> _Source extract_
+ + + + + + +

Pant highlights four key points that should be taken into consideration:

  1. Start Local: Food safety is a global challenge, with various international standards setting the benchmark. As with any aspect of business, the application of these global standards needs to be examined and understood through a local lens with the consumer at the forefront. This in turn will lead to sound policy solutions that are relevant to governments, businesses and the consumers they serve. In Asia, several factors need to be considered when building a food safety culture, such as national diets and traditions, as well as religious, political and social values.
  2. Common Purpose: In order to take advantage of the immense opportunities in Asia, Governments, businesses and civil societies will need to have a common purpose – a shared vision. This is the path to partnership – there will be a lot of debate and discussion in establishing a common purpose, but this cornerstone is vital to success.

+ + + + + + +

> _Supplied material_
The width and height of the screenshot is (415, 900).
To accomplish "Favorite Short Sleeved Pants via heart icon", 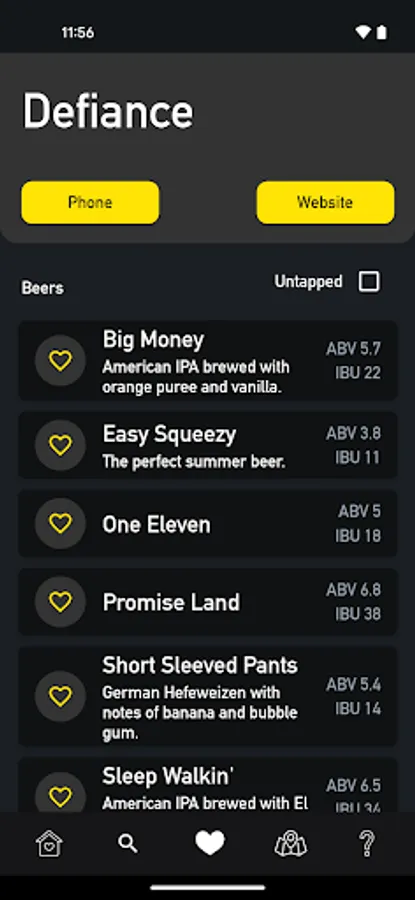I will pos(60,696).
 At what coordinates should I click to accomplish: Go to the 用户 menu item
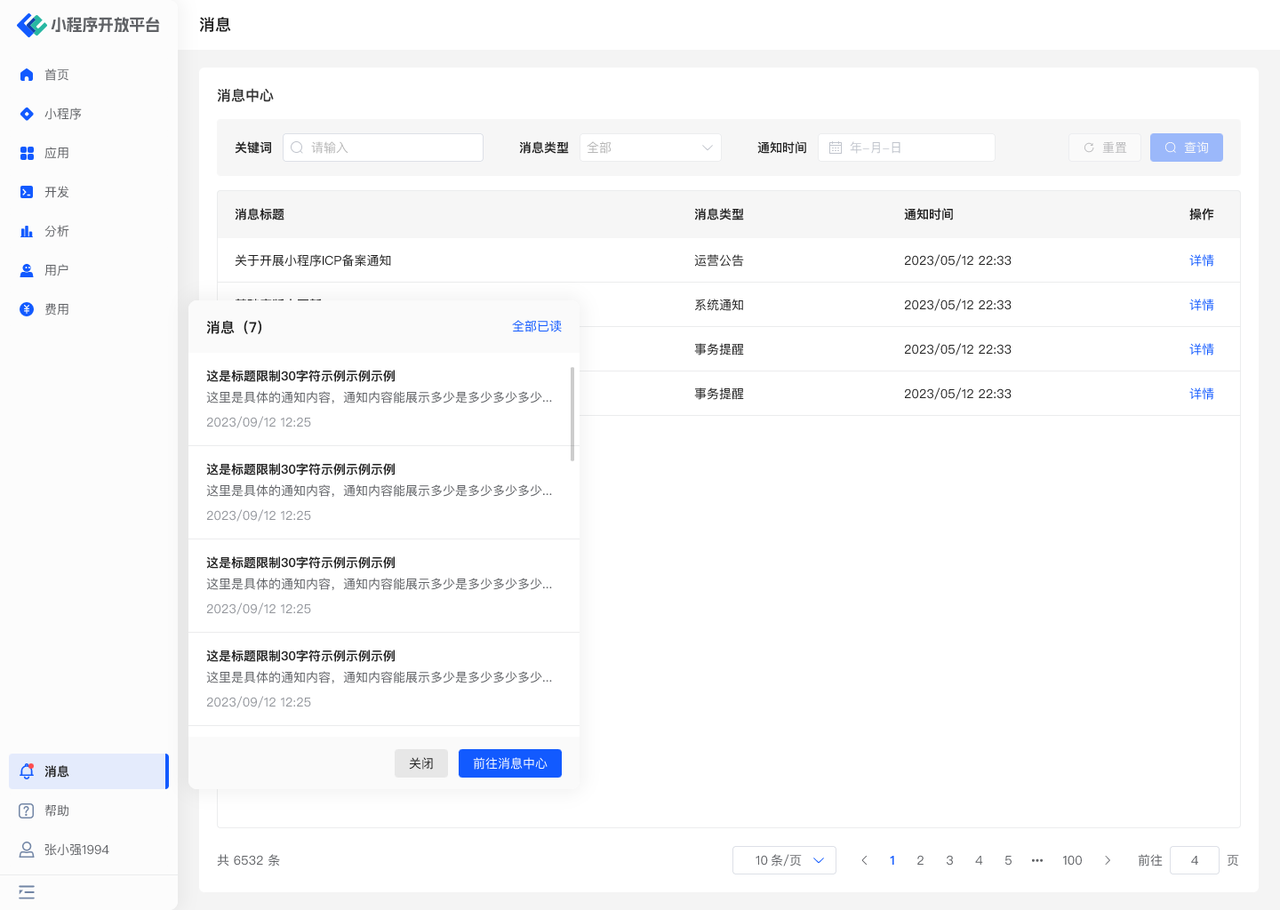coord(57,270)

+ + + + + + +

> _Problem requirements_
Write out the part of the food safety passage starting with "1. Start Local: Food" and going on through "and social values.", word for word. Work only from the food safety passage.

> _Result of this exercise_
1. Start Local: Food safety is a global challenge, with various international standards setting the benchmark. As with any aspect of business, the application of these global standards needs to be examined and understood through a local lens with the consumer at the forefront. This in turn will lead to sound policy solutions that are relevant to governments, businesses and the consumers they serve. In Asia, several factors need to be considered when building a food safety culture, such as national diets and traditions, as well as religious, political and social values.